Bobby Muller, whose combat wounds put him in a wheelchair and who became a leader of Vietnam Veterans Against the War, regularly sought help from congressional committees and Johnson and Nixon hawks whose anticommunist policies started the war and kept it going. I was an ally of Muller. In 1981, he told me: "A lot of these people don't even have the politeness to respond. They've forgotten us so quickly."

W.D. Ehrhart, who as an 18-year-old Marine began 13 months of ground fighting in 1966, had the Johnson-Nixon war-makers in mind in a July 4, 1989, essay in The Philadelphia Inquirer:

Not once -- in all these years -- have I ever heard a single high-level policymaker of the Vietnam war apologize for what he did, ever admit he made a mistake, ever show the slightest sign of remorse for all the havoc and misery, the shattered lives and shattered families and shattered nations left gasping in the wake of his decisions. ... They asked my friends and me to get down and dirty in the rice fields only to abandon us under fire. We did the killing and the dying, and then they left us to find our own way back while they went on with their honorable lives as if nothing at all were out of order.

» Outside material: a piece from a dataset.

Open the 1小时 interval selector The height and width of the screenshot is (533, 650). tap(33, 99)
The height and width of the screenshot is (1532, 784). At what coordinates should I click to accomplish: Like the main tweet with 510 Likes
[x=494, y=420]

Little of the damage done to veterans -- a high proportion of them minorities or from low-income families who couldn't dodge the draft as did the privileged and connected -- George W. Bush, Dick Cheney, Dan Quayle and Pat Buchanan -- can be corrected by commemorations and vague calls for "honor and respect." If the words of veterans like Cleland, Muller and Ehrhart mean much, let the 50th anniversary of the war be a day of apologies -- ones long overlooked and long overdue.

[Colman McCarthy, a former Washington Post columnist, directs the Center for Teaching Peace in Washington.]

A version of this story appeared in the Jan 16-29, 2015 print issue under the headline: Apologies due during war's anniversary.